Based on a VAERS query (https://vaers.hhs.gov/) using the MedDRA code “Autoimmune disorder”, there was an 803% increase in reporting rate per million doses administered when comparing Influenza vaccines administered from 2018 through 2020 to COVID-19 mRNA injections administered from 2021 through 2023. Notably, the reports exclude individuals with a history of an autoimmune disorder. Image credit: Jessica Rose (coauthor), [173]

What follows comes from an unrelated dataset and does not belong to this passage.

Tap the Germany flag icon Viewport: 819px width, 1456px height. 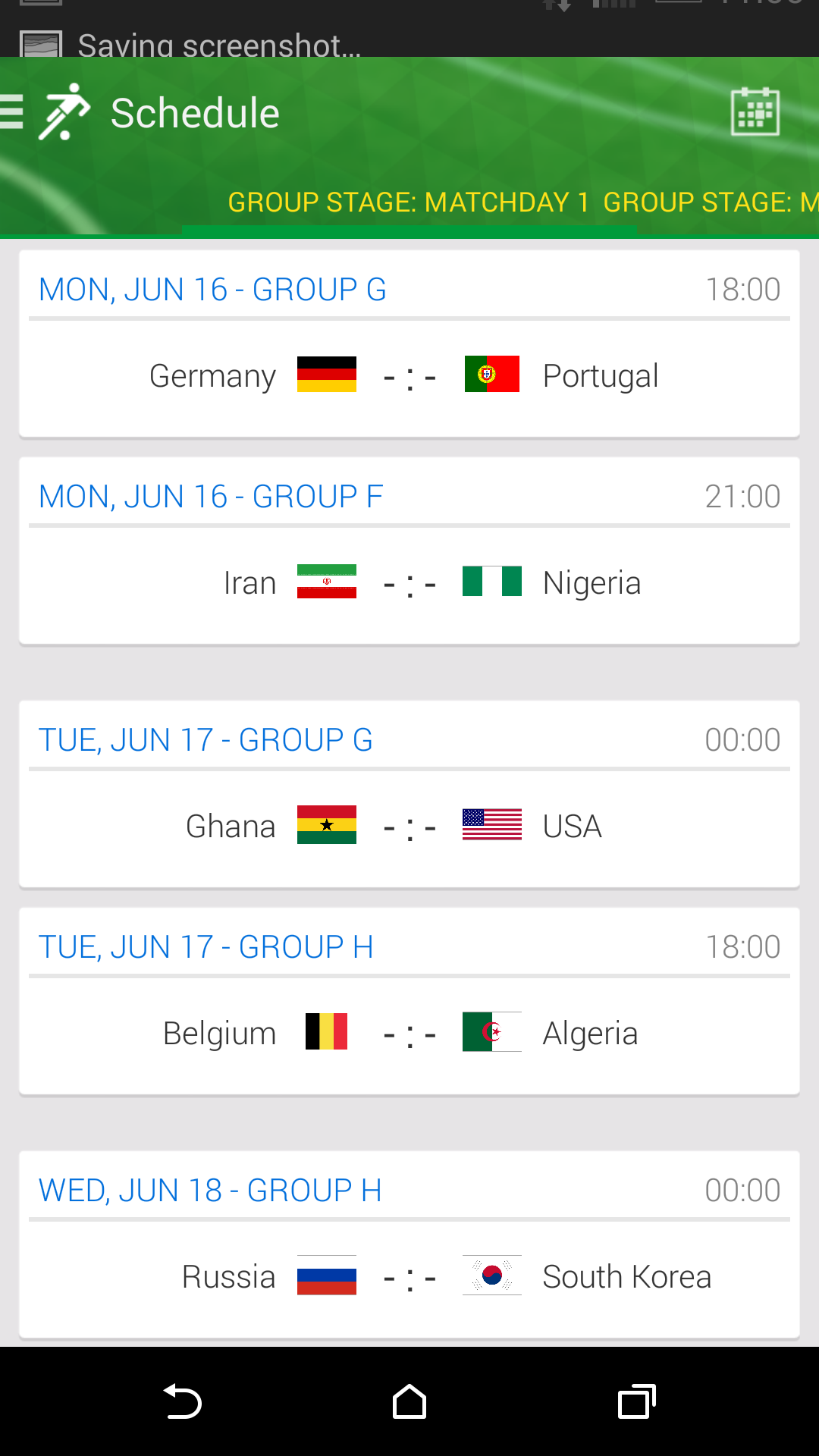pos(327,375)
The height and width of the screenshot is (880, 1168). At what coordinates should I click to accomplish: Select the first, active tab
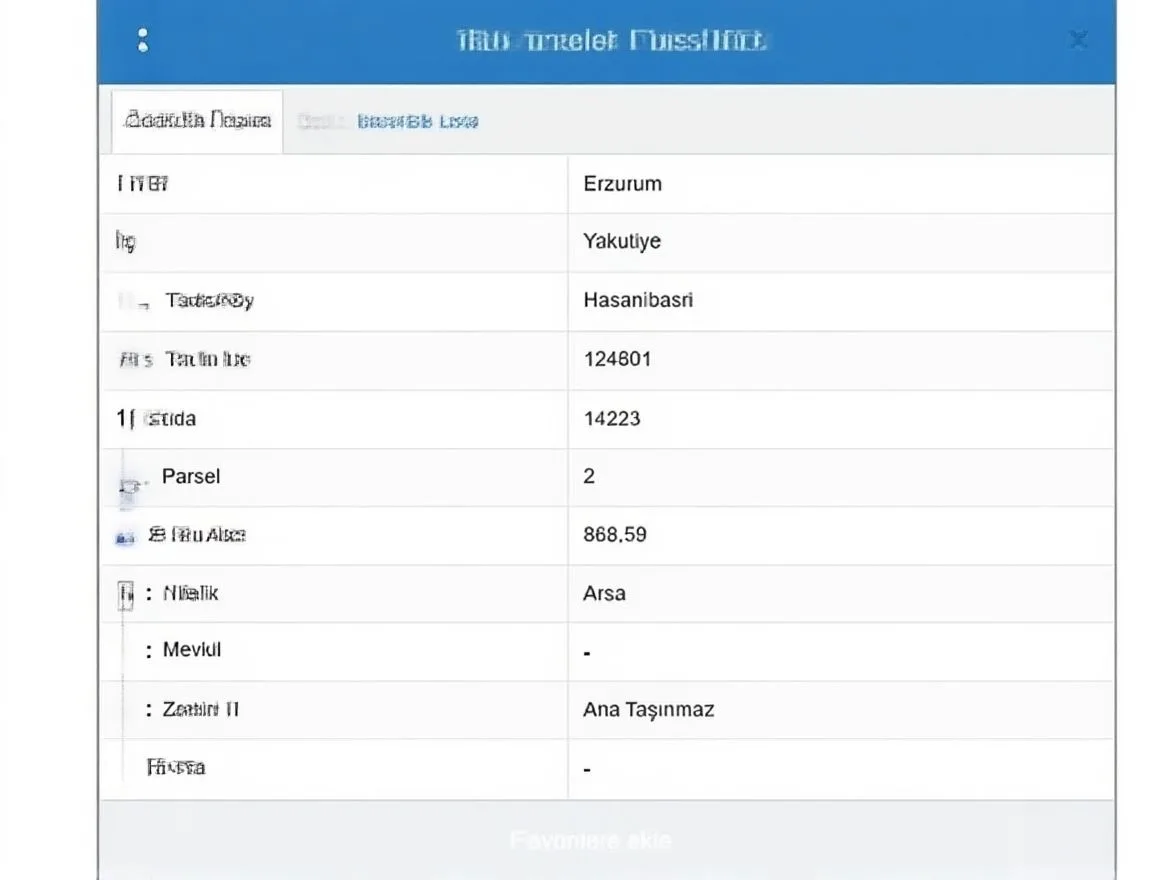point(197,121)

Figure 6. Factors contributing to COVID-19 mRNA vaccine inefficacy

COVID-19 vaccines may lose efficacy in part by inducing SARS-CoV-2 mutations that lead to new immune escape variants, thus ultimately limiting vaccine-related protection against subsequent coronavirus infections. Periodic COVID-19 mRNA injections could elicit a diverse range of mechanisms associated with immune dysfunction (mostly due to subversion of innate immunity), resulting in a heightened risk of cancers, infections, and autoimmune disorders. Image Credit: Majumder and Razzaque, 2022 [247]; adapted with permission from authors.

Figure 7. Myocarditis reports in VAERS Domestic Data as of September 29, 2023, plotted by age and dose

Dose 1: pink, Dose 2: green, Dose 3: blue Data indicates a five-fold rise in myocarditis cases after the second COVID-19 shot for 15-year-old males, and overall, second doses were linked to more myocarditis cases [263]. VAERS: Vaccine Adverse Event Reporting System; COVID-19: coronavirus disease 2019 Image Credit: Jessica Rose (coauthor).

Figure 8. Registrational trial for Pfizer, projected three-year mortality If the six-month Pfizer trial had continued, the risk difference would reach statistical significance at 34 months, with a 31% higher mortality risk in the vaccine group compared to the placebo group

This is a transparent, quantifiable, and simple illustration of how small death rates might become statistically significantly different over time within the three-year duration originally planned for the trials. Hypothetically, if the six-month Pfizer trial had continued, assuming the relative risk of 1.31 remained constant and deaths accrued at the same rates as during the trial, then the lower limit of the 95% confidence interval would exceed one at 34 months. Stated another way, the relative risk would exhibit statistical significance (p<0.05) at this time, with a 31% increased mortality risk in the mRNA vaccine vs placebo groups.  This calculation assumes death rates are held constant in each group and mortality is measured at six-month intervals, with p-values monotonically declining over time. Thus, assuming the mortality rates continued unchanged in both groups as observed in the initial six months, the all-cause mortality difference would have become statistically significant (p<0.05) around 2.8 years (34 months). At 2.5 years, the p-value was at 0.065, decreasing to 0.053 by 2.75 years. Chart generated by biostatistician Russ Wolfinger (coauthor).